Produção das famílias integrantes da Copavi. Foto Dandara Sturmer

A produção de leite e o laticínio, de onde saem iogurtes, queijos, manteigas, natas… A produção de cana e a agroindústria, onde são produzidos o açúcar mascavo, o melado e a cachaça. A padaria, onde são produzidos os pães, cucas, bolos e bolachas. O escritório, onde é feito nossa comercialização, controles administrativos, compras e apoio às demais atividades. A liberação de militantes, onde a cooperativa se faz presente em tarefas do MST e outras organizações. A liberação para cursos e formações, onde as pessoas podem se qualificar e se formar do ponto de vista profissional, político e pessoal. A decisão política pela Agroecologia, que nos coloca na condição de como camponeses/as produzir alimentos, mas em relação com toda natureza viver e ser, em todas as dimensões, a construção de novos homens e novas mulheres. 

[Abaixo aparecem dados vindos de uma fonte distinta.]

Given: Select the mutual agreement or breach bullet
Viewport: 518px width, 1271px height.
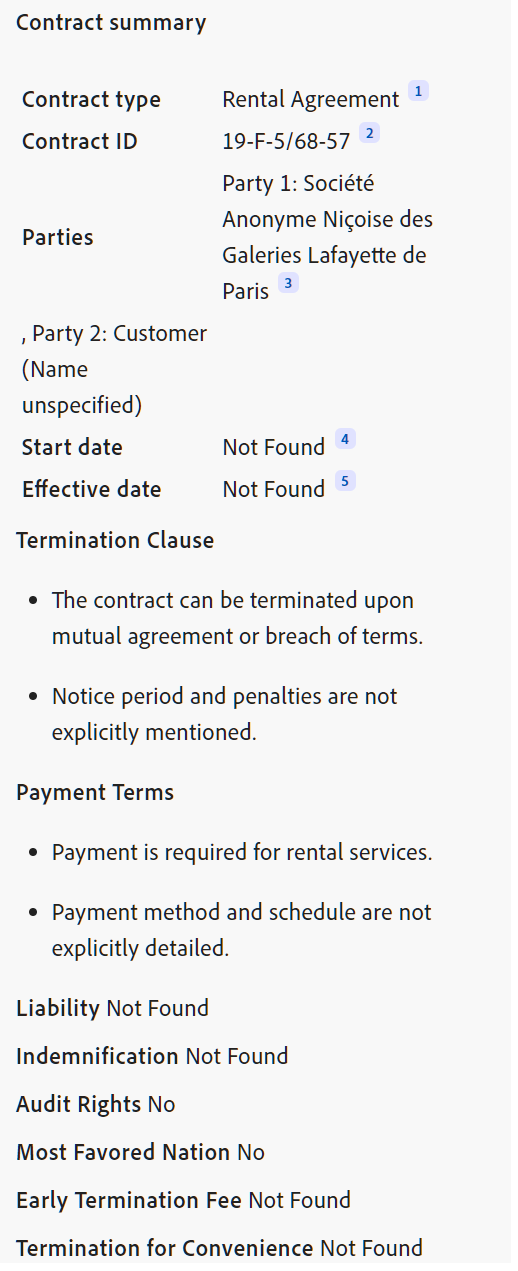Looking at the screenshot, I should pos(237,618).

Aqui, onde antes só se produzia cana em monocultivo, agora, sob as mãos de 26 famílias camponesas Sem Terras, os 232 hectares de terras produzem de forma agroecológica, anualmente, 350 toneladas de açúcar mascavo, 80 toneladas de melado de cana, 8 mil litros de cachaça, 10 mil quilos de panificados, 85 mil litros de leite e iogurte, 15 toneladas de hortaliças e 7 toneladas de feijão, mandioca e batata-doce. Seguimos inspirados pela canção Caminhos Alternativos, do companheiro Zé Pinto, que diz: “…Amar a Terra e nela plantar semente, a gente cultiva ela e ela cultiva a gente…”

Estamos em períodos difíceis para toda humanidade. Mas tenhamos a certeza que, como bem temos praticado e aprendido com nosso movimento MST, que, ao sonharmos juntos em coletivo, construiremos muitas outras realidades. Para estes tempos, como bem diz Beto Guedes em trechos de sua canção O Sal Da Terra: “… Vamos precisar de todo mundo, pra banir do mundo a opressão, para construir a vida nova… Vamos precisar de todo mundo, um mais um é sempre mais que dois, pra melhor juntar as nossas forças, é só repartir melhor o pão…”. 

Alimentos produzidos pela Copavi sendo partilhados com famílias vulneráveis da cidade em junho. Foto: Dandara Sturmer

Parabéns, Copavi, pelos seus 27 anos. Nessa data, reafirmamos nosso compromisso com a Reforma Agrária Popular e a construção de um novo projeto para sociedade. 

Lutar, construir Reforma Agrária Popular! 

*Cristiano Czycza, assentado em Paranacity, sócio da Copavi e membro do Setor de Produção, Cooperação e Meio Ambiente do MST/PR.